Written task: Please write out the listing below again, starting at the line that has "How do I perform: Select" and stopping after the line that has "Click the green". Keep every line in that span unchanged, except shift each coordinate in the answers up by 139.

Provided records:

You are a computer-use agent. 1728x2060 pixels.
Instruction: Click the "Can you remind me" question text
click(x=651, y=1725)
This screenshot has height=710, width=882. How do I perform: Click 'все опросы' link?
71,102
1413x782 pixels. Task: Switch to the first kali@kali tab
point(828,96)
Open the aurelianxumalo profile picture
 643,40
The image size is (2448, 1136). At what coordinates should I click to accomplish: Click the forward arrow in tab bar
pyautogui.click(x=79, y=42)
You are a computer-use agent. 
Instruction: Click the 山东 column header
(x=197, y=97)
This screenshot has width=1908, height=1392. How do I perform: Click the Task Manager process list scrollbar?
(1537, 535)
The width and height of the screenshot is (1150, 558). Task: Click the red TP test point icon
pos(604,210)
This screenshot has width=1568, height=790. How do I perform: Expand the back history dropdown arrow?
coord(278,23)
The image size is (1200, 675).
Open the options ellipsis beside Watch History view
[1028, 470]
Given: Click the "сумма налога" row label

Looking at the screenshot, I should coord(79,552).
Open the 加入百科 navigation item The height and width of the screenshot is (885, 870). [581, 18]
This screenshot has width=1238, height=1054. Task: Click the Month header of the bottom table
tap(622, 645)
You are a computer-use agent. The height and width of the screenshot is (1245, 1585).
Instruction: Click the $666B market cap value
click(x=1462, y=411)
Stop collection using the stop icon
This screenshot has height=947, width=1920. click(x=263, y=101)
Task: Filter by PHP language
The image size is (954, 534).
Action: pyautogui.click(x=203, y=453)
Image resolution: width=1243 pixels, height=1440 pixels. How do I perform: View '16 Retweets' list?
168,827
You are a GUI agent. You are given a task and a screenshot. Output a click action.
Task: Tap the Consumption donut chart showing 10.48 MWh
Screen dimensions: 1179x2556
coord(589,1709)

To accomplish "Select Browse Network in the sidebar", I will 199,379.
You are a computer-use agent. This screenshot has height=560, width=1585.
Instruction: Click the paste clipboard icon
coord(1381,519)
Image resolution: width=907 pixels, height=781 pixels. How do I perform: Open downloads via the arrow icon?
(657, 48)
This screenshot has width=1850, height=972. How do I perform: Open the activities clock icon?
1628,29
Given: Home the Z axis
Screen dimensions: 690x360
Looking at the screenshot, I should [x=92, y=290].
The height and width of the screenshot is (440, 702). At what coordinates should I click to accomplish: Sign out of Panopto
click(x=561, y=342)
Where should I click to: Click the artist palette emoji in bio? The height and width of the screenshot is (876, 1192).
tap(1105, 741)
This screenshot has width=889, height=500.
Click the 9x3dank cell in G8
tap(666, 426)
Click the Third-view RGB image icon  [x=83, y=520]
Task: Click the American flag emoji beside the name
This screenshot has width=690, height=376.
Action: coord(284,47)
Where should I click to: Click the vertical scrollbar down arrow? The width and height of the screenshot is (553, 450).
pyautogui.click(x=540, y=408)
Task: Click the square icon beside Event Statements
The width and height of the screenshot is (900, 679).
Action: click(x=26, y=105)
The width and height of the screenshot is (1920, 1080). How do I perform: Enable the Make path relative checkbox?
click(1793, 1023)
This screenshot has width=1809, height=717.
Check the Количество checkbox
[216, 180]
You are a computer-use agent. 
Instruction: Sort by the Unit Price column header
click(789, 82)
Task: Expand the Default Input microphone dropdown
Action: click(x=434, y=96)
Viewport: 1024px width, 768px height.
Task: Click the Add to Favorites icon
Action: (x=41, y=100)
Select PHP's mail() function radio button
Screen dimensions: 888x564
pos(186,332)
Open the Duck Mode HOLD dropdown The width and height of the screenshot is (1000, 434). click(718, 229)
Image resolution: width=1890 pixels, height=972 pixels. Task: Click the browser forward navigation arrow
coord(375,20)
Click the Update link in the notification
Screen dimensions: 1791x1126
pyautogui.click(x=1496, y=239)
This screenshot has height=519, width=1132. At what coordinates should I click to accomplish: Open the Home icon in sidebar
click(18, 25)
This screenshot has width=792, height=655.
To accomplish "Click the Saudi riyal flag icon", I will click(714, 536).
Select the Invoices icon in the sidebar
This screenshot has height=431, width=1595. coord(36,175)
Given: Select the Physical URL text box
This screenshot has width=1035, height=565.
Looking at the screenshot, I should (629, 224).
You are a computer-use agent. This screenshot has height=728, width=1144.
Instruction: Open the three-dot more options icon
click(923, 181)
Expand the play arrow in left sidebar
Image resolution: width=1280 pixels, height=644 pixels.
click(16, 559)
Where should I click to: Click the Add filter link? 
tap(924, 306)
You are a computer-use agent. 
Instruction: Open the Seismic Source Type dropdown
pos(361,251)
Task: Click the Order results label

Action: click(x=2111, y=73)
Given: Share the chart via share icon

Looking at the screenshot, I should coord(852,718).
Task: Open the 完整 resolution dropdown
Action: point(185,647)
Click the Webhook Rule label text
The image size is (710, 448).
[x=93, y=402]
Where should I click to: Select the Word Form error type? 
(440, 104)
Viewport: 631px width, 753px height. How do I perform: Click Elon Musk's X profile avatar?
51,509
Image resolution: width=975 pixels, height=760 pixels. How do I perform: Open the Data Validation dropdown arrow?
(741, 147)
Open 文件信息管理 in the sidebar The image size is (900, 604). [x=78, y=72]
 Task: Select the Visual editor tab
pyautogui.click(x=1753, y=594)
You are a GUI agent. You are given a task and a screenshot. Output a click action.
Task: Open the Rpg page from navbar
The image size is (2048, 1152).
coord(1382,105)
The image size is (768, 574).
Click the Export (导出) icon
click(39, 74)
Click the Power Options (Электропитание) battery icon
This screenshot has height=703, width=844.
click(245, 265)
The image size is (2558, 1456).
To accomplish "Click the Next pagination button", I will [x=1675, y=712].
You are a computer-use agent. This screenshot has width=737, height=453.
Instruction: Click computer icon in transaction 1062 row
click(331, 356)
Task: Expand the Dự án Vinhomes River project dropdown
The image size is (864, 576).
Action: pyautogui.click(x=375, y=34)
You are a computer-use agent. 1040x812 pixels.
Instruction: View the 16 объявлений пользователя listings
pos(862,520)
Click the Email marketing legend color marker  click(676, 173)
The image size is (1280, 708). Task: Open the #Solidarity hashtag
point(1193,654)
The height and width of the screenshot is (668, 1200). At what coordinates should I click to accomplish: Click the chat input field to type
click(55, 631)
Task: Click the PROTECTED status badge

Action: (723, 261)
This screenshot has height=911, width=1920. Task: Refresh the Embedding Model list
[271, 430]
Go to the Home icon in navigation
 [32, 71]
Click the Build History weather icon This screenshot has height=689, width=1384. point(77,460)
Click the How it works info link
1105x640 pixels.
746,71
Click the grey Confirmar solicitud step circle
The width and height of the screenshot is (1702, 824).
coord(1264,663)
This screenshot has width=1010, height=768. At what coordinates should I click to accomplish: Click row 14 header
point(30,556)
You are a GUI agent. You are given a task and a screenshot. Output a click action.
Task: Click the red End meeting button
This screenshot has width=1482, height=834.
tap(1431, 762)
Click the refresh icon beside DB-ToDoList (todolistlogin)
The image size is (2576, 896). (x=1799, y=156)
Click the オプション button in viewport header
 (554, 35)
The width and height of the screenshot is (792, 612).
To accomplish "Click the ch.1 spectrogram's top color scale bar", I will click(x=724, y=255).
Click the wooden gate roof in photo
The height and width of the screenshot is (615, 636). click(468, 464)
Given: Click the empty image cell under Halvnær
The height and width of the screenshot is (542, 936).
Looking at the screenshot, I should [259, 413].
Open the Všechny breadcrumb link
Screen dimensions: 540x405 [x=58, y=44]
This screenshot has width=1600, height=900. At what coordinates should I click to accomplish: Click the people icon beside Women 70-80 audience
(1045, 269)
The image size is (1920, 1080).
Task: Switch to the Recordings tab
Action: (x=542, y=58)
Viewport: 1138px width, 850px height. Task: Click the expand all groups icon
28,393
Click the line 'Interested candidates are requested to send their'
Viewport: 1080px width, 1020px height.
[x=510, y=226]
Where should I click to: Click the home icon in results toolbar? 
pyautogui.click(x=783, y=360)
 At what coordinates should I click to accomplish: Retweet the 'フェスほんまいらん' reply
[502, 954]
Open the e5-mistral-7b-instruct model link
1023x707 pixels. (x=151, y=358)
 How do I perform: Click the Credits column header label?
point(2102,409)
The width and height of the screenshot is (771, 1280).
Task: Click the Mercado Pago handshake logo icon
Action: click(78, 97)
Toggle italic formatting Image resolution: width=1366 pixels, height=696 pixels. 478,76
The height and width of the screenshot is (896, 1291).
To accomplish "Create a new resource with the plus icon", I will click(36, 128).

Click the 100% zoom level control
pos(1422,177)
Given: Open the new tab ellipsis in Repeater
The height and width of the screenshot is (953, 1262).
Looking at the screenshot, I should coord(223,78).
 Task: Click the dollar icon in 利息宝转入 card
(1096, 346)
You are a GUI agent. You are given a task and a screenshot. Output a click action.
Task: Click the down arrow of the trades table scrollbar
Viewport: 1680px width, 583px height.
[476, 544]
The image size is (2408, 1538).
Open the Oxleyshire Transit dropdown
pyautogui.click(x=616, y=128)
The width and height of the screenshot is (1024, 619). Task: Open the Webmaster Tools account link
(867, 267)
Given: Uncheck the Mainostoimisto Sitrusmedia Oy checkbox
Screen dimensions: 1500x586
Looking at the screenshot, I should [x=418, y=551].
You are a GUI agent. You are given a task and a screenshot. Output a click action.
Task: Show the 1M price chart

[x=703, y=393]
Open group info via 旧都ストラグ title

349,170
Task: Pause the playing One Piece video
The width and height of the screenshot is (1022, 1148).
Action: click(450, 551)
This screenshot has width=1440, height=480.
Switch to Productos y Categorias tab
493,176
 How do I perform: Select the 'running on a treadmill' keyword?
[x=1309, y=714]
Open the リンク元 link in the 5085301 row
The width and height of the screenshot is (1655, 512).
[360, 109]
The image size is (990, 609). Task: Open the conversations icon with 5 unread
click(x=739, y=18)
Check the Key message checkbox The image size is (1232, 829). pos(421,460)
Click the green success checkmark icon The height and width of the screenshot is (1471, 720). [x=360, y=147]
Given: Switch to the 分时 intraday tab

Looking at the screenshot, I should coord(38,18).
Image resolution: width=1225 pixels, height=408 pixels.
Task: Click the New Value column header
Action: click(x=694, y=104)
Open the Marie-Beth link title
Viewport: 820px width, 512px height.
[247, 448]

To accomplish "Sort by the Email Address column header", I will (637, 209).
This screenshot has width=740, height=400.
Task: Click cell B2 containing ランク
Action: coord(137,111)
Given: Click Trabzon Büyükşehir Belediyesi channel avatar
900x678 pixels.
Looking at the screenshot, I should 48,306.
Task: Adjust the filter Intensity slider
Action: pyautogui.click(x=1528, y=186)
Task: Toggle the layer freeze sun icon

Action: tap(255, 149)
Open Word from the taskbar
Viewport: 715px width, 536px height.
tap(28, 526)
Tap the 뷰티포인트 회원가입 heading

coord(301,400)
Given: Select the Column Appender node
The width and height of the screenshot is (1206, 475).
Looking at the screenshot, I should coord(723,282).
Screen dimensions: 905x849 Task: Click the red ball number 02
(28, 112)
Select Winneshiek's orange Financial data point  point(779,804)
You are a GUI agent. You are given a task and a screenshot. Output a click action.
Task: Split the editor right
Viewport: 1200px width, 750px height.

In response:
 How do I perform: Select the 'running on a treadmill' keyword?
[x=1448, y=853]
Open the リンク元 link in the 5085301 row
The width and height of the screenshot is (1655, 512).
[499, 248]
The image size is (990, 609). Task: Open the conversations icon with 5 unread
click(x=878, y=157)
Check the Key message checkbox The image size is (1232, 829). pos(560,599)
Click the green success checkmark icon The height and width of the screenshot is (1471, 720). [x=499, y=286]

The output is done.